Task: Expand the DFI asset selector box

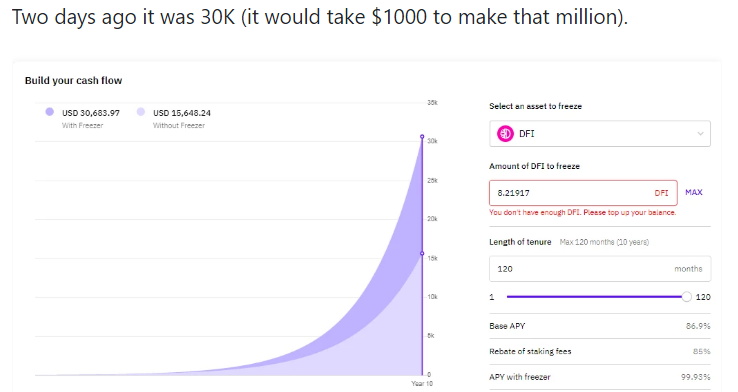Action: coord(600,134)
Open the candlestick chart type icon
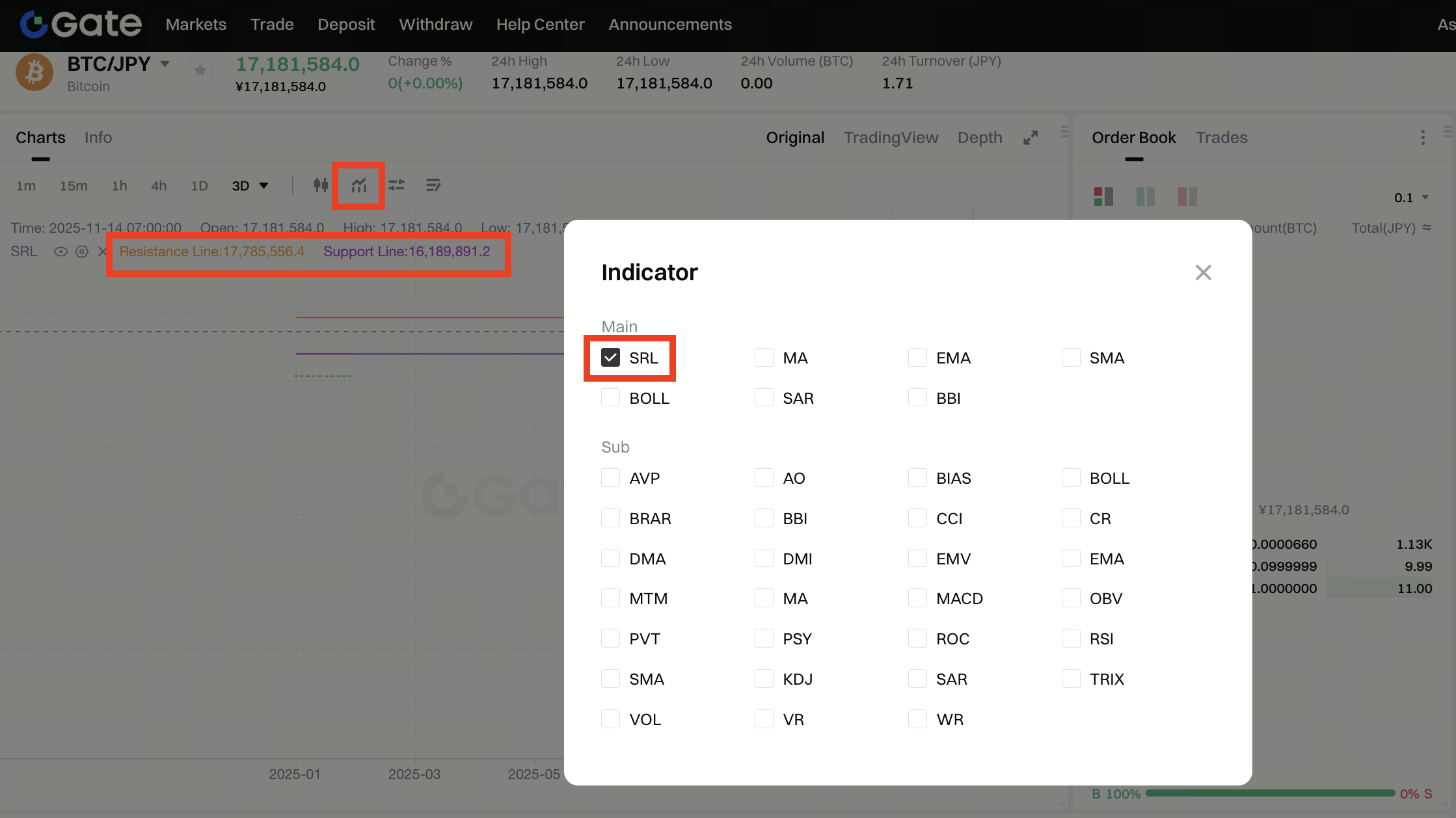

□ □ □ □

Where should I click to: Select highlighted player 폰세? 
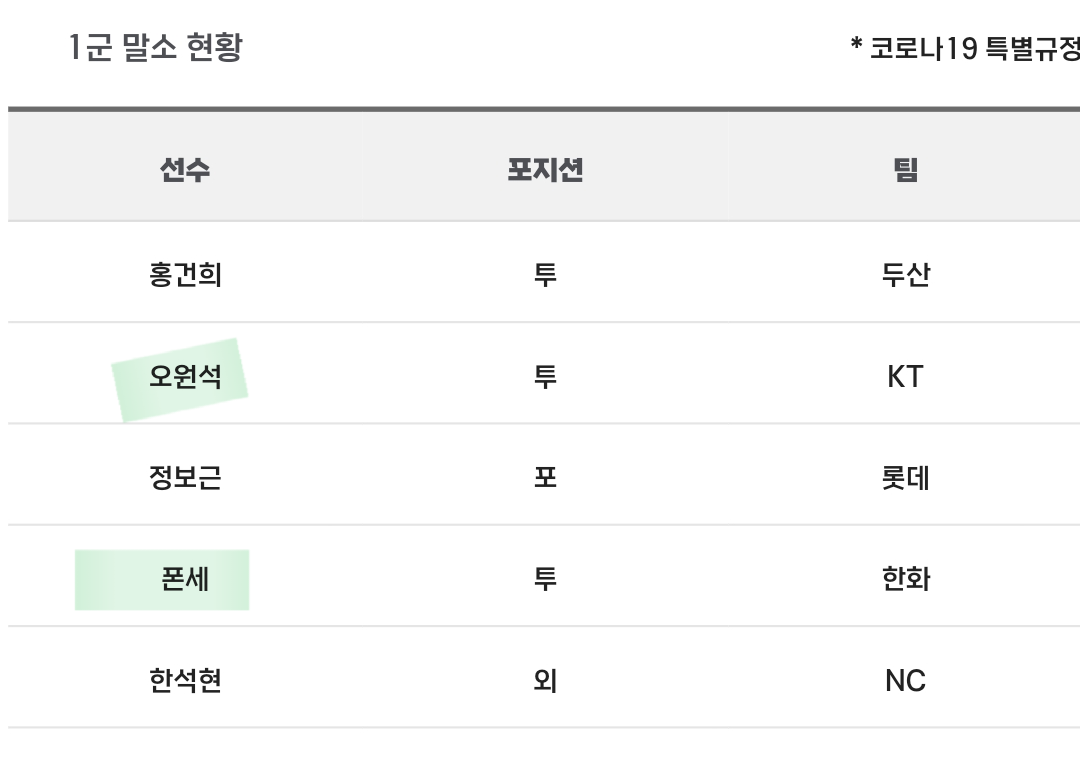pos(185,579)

□ □ □ □

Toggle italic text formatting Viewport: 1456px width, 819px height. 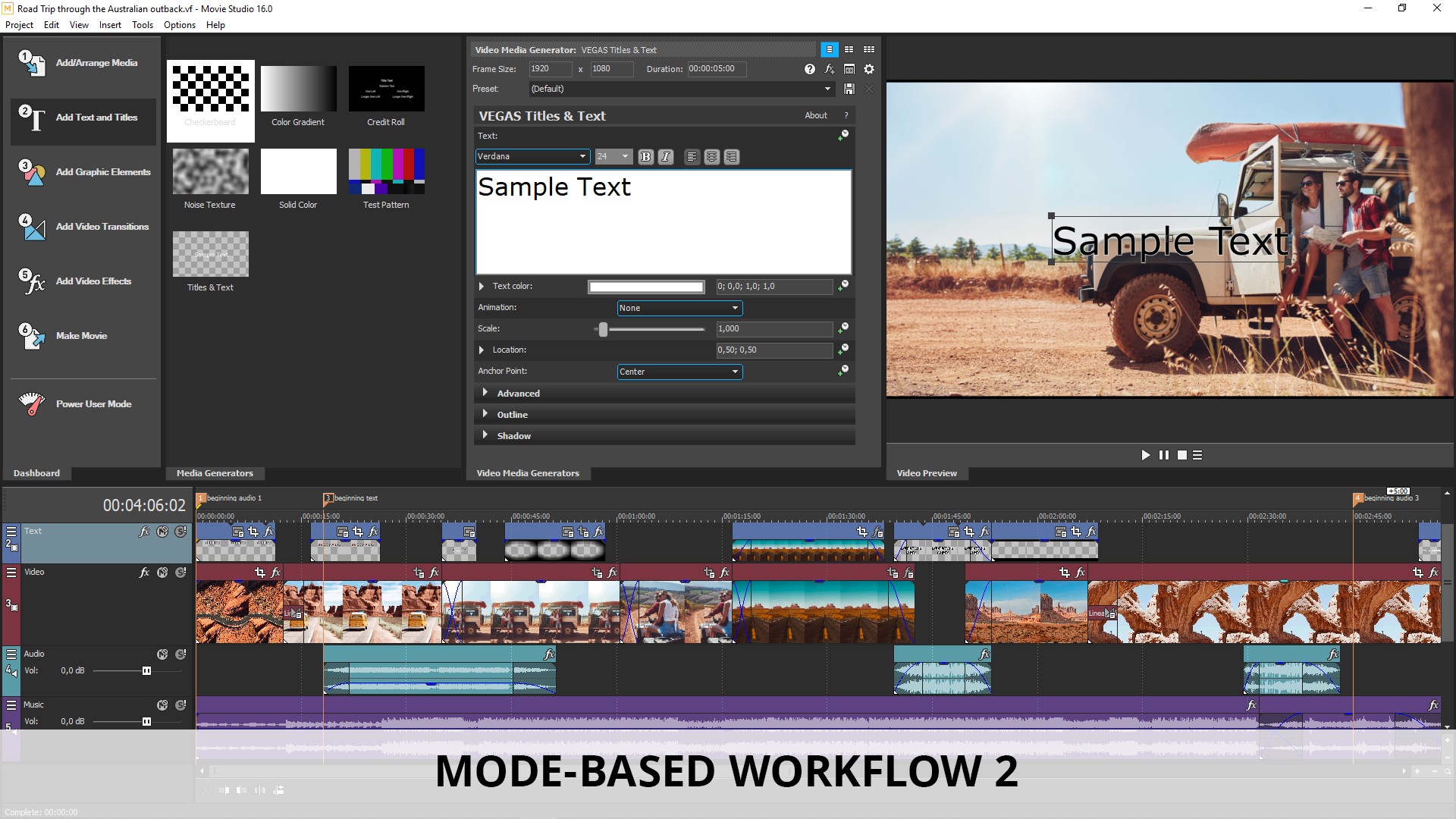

□ □ □ □

◆ WORK INSTRUCTIONS ◆
Retype the listing lines from the one containing "Task: Expand the DFI asset selector box" through the one containing "Open the candlestick chart type icon", leaving out the pictures.

◆ FINAL ANSWER ◆
Task: Expand the DFI asset selector box

Action: coord(600,134)
Open the candlestick chart type icon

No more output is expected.